The new tech titan to join the field of Facebook cloud gaming. Their plan is distinct from what was developed by Microsoft or Google, but Facebook illustrates a common core challenge: coping with Apple.
We do free-to-play games, we do latency-tolerant games, at least to get started,’says Jason Rubin, Vice President of Play for Facebook. We don’t guarantee 4K, 60fps, but you’re paying $6.99 a month for us. We’re not going to get you to buy, like a joystick, a piece of hardware.
“The explanation why Facebook is using the cloud, according to Rubin, is that it opens up the kinds of games it can deliver.
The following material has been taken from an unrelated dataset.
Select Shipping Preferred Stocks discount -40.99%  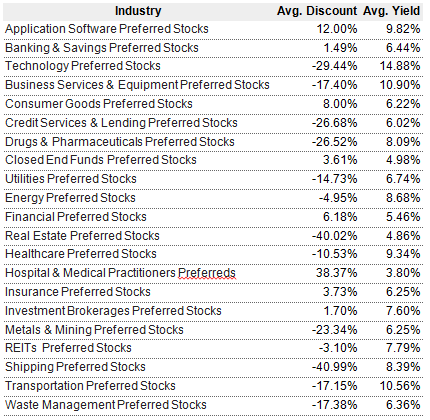(334, 367)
Before switching to HTML5 for its Instant Gaming app, the company started off with Flash-based successes like FarmVille in gaming more than a decade ago, but all of those technologies are comparatively limited to smaller, simplified experiences.”
Instead of developing a console gaming rival to compete with Stadia or xCloud, Facebook relies exclusively on smartphone gamers. Because of what Facebook frames as accessibility limitations outlined in Apple’s App Store terms and conditions, Facebook cloud gaming service will arrive on the desktop platform and Android, but not iOS.
Recently, the iPhone manufacturer revised its rules to allow these games to exist, albeit in a more cumbersome capacity than the platform creators had anticipated, requiring them to send consumers to the App Store first before being able to stream a gaming title on their platform to the cloud.